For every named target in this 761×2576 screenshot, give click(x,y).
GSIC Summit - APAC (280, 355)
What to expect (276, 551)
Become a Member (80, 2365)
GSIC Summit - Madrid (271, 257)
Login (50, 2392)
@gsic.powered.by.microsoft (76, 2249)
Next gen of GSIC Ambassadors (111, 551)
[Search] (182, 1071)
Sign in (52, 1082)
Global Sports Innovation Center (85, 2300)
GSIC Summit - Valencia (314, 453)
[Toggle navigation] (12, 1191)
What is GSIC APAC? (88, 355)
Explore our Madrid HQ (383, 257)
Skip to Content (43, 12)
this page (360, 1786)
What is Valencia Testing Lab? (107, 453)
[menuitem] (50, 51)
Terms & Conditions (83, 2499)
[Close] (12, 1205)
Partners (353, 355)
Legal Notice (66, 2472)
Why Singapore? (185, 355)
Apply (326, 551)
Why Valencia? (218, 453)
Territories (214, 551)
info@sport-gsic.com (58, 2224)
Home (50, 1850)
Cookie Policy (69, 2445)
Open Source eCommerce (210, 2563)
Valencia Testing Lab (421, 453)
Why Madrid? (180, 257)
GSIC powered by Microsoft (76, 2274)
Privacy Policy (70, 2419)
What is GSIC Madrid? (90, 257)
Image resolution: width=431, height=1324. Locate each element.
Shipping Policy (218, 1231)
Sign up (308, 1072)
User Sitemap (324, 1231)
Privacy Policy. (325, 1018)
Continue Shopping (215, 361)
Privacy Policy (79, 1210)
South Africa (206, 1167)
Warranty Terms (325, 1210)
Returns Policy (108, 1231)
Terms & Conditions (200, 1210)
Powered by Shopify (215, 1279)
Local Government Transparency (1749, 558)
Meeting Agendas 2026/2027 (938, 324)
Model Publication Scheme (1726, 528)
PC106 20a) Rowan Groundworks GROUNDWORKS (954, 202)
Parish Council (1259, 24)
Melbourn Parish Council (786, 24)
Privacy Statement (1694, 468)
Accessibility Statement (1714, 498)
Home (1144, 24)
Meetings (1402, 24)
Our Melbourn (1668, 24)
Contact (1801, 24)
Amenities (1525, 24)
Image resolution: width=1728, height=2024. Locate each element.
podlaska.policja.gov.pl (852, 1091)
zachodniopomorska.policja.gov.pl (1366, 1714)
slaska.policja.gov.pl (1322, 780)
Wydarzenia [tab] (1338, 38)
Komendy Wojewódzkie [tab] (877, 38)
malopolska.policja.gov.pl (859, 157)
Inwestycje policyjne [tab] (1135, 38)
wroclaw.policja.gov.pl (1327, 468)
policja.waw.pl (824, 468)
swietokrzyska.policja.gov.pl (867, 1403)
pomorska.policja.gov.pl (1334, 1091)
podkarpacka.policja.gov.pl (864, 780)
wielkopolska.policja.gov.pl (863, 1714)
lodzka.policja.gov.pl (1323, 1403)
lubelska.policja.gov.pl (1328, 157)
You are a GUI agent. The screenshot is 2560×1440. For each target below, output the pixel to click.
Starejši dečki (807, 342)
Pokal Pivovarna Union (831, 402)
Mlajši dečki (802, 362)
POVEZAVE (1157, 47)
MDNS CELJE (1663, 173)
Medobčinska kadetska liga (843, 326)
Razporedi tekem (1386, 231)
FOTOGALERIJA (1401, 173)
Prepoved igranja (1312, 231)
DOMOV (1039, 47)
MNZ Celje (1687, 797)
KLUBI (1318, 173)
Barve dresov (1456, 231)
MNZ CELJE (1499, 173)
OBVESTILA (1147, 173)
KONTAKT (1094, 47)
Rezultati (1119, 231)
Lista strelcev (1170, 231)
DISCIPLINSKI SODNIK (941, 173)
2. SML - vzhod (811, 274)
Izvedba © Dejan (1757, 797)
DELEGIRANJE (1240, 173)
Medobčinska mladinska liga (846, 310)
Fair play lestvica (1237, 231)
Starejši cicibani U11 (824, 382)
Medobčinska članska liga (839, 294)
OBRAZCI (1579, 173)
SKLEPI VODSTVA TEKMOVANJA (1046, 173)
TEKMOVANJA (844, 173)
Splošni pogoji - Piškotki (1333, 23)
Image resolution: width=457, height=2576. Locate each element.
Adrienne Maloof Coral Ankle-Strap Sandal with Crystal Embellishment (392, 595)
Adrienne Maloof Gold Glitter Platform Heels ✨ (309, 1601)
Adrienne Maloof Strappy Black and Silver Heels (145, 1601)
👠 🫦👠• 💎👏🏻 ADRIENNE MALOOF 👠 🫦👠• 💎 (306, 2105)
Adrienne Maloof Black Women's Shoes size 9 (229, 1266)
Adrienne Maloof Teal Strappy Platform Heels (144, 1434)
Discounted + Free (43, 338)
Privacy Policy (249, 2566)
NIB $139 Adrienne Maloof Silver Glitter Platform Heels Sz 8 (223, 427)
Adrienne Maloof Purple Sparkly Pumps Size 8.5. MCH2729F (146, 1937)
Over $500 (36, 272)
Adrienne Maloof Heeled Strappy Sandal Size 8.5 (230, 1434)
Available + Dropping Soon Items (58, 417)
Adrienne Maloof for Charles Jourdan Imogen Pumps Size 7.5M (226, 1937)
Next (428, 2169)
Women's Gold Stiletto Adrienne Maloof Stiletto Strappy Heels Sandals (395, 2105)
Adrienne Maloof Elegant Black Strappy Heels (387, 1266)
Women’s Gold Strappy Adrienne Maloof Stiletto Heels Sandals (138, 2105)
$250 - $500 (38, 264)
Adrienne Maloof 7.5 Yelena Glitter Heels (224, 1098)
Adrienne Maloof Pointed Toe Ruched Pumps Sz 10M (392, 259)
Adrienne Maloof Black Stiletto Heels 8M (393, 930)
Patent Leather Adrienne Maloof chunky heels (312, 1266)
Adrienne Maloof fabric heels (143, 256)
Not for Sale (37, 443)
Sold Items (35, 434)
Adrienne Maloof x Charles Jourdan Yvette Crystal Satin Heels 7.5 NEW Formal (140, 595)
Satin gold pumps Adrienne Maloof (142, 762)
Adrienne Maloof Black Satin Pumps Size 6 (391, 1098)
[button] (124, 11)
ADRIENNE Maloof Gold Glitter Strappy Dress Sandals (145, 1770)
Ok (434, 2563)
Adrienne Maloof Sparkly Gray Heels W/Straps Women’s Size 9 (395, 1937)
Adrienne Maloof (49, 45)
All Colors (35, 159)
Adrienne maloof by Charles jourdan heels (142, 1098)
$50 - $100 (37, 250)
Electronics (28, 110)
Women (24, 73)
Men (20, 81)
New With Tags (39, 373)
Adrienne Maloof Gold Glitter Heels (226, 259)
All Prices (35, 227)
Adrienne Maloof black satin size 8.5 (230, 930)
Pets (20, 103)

__Exercise__
Using the material above, transcribe exactly the lines from the line with "lubelska.policja.gov.pl (1328, 157)" to the line with "Fair play lestvica (1237, 231)"; both count, and nothing else goes in.

__Answer section__
lubelska.policja.gov.pl (1328, 157)
You are a GUI agent. The screenshot is 2560×1440. For each target below, output the pixel to click.
Starejši dečki (807, 342)
Pokal Pivovarna Union (831, 402)
Mlajši dečki (802, 362)
POVEZAVE (1157, 47)
MDNS CELJE (1663, 173)
Medobčinska kadetska liga (843, 326)
Razporedi tekem (1386, 231)
FOTOGALERIJA (1401, 173)
Prepoved igranja (1312, 231)
DOMOV (1039, 47)
MNZ Celje (1687, 797)
KLUBI (1318, 173)
Barve dresov (1456, 231)
MNZ CELJE (1499, 173)
OBVESTILA (1147, 173)
KONTAKT (1094, 47)
Rezultati (1119, 231)
Lista strelcev (1170, 231)
DISCIPLINSKI SODNIK (941, 173)
2. SML - vzhod (811, 274)
Izvedba © Dejan (1757, 797)
DELEGIRANJE (1240, 173)
Medobčinska mladinska liga (846, 310)
Fair play lestvica (1237, 231)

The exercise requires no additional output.